Borrowings under the credit facility bear floating interest at either the Base Rate or Term SOFR, plus a margin based on the Leverage Ratio (as defined in the Credit Agreement). For Base Rate borrowings, the margin ranges from 0.125% to 0.75%. For Term SOFR borrowings, the margin ranges from 1.135% to 1.85%.

The facility also contains an "accordion" provision. Under this provision, we can request that the facility be increased by as much $200.0 million. Any Lender may elect or decline to participate in the requested increase at the Lender’s sole discretion.

At May 27, 2023, we had a total of $12.3 million of ongoing letters of credit related to industrial revenue bonds, construction contracts and insurance collateral that expire in fiscal years 2024 to 2032 and reduce borrowing capacity under the revolving credit facility. As of May 27, 2023, the amount available for revolving borrowings under the Wells Fargo credit facility was $217.7 million.

At May 27, 2023, debt included $12.0 million of industrial revenue bonds that mature in fiscal years 2036 through 2043. The fair value of all industrial revenue bonds approximated carrying value at May 27, 2023, due to the variable interest rates on these instruments.
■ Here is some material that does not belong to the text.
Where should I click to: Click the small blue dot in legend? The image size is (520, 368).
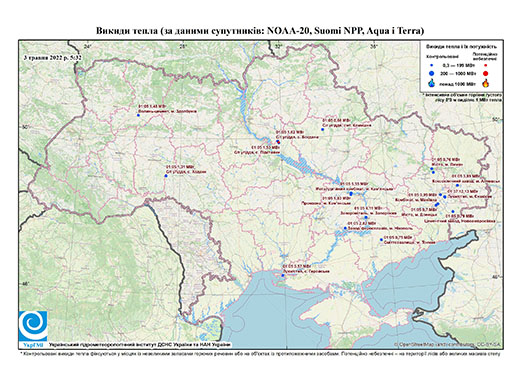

We also maintain two Canadian committed, revolving credit facilities with the Bank of Montreal totaling $25.0 million (USD). The Canadian committed revolving credit facilities expire annually in February, but can be renewed each year solely at our discretion until August 2027, therefore, we have classified all outstanding amounts under these facilities as long-term debt within our consolidated balance sheets. At May 27, 2023 and February 25, 2023, outstanding borrowings under these Canadian committed, revolving credit facilities were $3.7 million and $1.8 million, respectively. At May 27, 2023, the total amount available for revolving borrowings under the Bank of Montreal credit facilities was $21.3 million. The Bank of Montreal credit facilities have two maintenance financial covenants that are identical to those contained in the Wells Fargo credit facility. At May 27, 2023, we were in compliance with both financial covenants.

Our Wells Fargo credit facility, Bank of Montreal credit facilities and industrial revenue bonds would be classified as Level 2 within the fair value hierarchy described in Note 4.
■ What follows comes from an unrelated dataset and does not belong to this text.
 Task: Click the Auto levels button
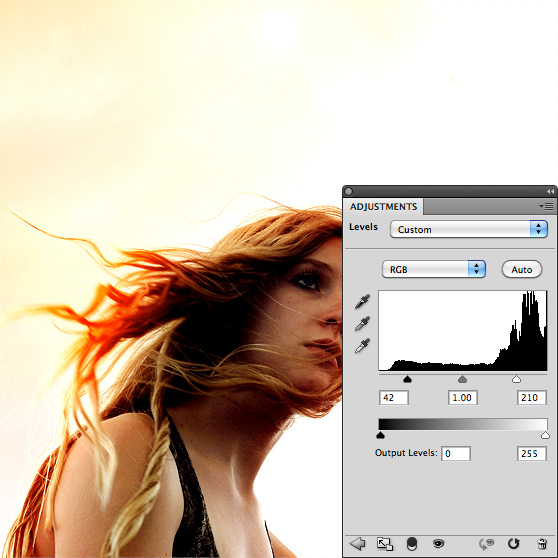pyautogui.click(x=522, y=269)
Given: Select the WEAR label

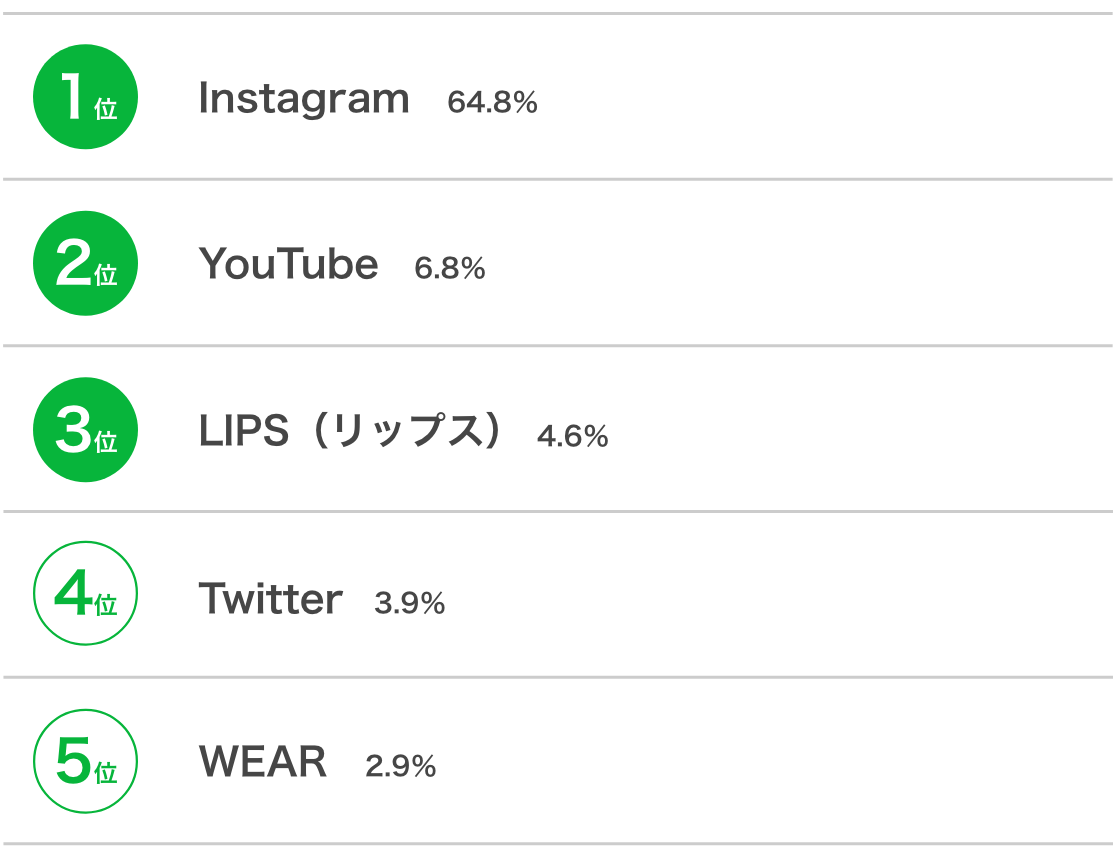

Interest payments under the Wells Fargo and Bank of Montreal facilities were $2.4 million and $1.1 million for the three months ended May 27, 2023 and May 28, 2022, respectively.

7. Leases

We lease certain of the buildings and equipment used in our operations. We determine if an arrangement contains a lease at inception. Currently, all of our lease arrangements are classified as operating leases. Operating lease assets and liabilities are recognized at the lease commencement date based on the present value of lease payments over the lease term. Lease expense is recognized on a straight-line basis over the lease term. Our leases have remaining lease terms of one to ten years, some of which include renewal options that can extend the lease for up to an additional ten years at our sole discretion. We have made an accounting policy election not to record leases with an original term of 12 months or less on our consolidated balance sheet; such leases are expensed on a straight-line basis over the lease term.

In determining lease asset value, we consider fixed or variable payment terms, prepayments, incentives, and options to extend, terminate or purchase. Renewal, termination or purchase options affect the lease term used for determining lease asset value only if the option is reasonably certain to be exercised. We use a discount rate for each lease based upon an estimated incremental borrowing rate over a similar term. We have elected the practical expedient to account for lease and non lease components (e.g., common-area maintenance costs) as a single lease component. Our lease agreements do not contain any material residual value guarantees or material restrictive covenants. We are not a lessor in any transactions.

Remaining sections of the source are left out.